Work to be completed:
Go line by line through the entries below and copy those containing the string "professionals".

• • • •

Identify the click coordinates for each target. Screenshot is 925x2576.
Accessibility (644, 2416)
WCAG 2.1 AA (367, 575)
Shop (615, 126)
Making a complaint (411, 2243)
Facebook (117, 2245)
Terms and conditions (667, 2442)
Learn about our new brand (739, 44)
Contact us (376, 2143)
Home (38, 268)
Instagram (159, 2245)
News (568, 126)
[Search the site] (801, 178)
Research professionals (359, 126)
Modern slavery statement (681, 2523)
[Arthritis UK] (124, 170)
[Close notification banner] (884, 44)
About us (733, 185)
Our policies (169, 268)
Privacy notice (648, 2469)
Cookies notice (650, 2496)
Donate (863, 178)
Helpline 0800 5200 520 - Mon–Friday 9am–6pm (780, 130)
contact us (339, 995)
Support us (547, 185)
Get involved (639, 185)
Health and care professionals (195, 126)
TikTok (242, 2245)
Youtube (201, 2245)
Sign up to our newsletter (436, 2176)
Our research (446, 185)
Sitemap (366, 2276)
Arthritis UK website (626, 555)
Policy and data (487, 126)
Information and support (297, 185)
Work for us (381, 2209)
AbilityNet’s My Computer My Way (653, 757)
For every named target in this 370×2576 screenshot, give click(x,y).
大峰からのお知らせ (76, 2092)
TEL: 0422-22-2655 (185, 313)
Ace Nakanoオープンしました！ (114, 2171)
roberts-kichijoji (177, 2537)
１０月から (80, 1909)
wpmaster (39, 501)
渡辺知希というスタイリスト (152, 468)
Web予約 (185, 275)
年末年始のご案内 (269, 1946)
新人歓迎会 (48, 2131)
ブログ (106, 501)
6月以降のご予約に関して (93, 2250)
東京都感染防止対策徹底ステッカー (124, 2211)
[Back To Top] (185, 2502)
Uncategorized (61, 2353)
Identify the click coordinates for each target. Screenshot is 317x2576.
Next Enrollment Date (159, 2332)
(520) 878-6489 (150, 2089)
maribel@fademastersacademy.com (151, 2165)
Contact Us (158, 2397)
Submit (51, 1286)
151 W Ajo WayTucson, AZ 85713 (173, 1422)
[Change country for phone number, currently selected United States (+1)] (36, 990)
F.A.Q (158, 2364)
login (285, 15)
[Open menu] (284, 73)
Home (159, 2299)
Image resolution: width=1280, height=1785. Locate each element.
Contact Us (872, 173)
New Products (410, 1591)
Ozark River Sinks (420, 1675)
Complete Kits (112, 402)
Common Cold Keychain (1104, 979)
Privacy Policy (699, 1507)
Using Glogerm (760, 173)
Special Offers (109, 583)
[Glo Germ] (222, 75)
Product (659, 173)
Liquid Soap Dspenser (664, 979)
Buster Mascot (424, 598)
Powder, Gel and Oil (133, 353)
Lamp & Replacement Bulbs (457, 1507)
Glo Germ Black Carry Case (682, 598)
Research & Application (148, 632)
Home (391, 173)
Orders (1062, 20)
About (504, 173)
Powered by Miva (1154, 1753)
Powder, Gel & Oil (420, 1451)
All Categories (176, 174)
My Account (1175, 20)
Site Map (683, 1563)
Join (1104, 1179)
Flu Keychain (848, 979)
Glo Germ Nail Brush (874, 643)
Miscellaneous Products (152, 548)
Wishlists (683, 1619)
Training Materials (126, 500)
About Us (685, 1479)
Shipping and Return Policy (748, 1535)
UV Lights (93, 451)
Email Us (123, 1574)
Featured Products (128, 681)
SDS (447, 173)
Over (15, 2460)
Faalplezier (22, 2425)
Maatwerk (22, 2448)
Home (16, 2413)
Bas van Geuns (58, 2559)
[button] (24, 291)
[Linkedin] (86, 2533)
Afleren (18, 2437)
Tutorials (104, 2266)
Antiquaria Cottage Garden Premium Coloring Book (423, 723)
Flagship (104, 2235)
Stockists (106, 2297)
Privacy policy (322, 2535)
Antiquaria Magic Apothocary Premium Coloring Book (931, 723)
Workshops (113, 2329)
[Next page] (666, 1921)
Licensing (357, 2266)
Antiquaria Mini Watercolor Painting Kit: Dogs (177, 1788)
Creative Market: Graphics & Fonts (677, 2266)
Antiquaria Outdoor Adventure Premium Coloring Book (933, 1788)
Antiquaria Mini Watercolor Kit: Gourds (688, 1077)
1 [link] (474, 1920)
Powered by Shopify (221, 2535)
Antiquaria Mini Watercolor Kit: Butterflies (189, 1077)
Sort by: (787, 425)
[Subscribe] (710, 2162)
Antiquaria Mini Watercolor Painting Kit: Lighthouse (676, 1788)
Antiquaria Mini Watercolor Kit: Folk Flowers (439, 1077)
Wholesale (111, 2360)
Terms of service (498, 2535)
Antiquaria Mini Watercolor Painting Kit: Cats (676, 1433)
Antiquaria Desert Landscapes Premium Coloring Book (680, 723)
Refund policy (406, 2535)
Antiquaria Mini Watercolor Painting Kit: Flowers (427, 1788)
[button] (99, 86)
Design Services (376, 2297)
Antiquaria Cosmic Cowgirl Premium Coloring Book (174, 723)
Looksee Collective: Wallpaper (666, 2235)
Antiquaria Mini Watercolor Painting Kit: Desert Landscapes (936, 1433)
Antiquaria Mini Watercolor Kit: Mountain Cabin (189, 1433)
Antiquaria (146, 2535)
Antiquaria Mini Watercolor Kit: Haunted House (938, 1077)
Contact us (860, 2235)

• • • •

Answer area:
Research professionals (359, 126)
Health and care professionals (195, 126)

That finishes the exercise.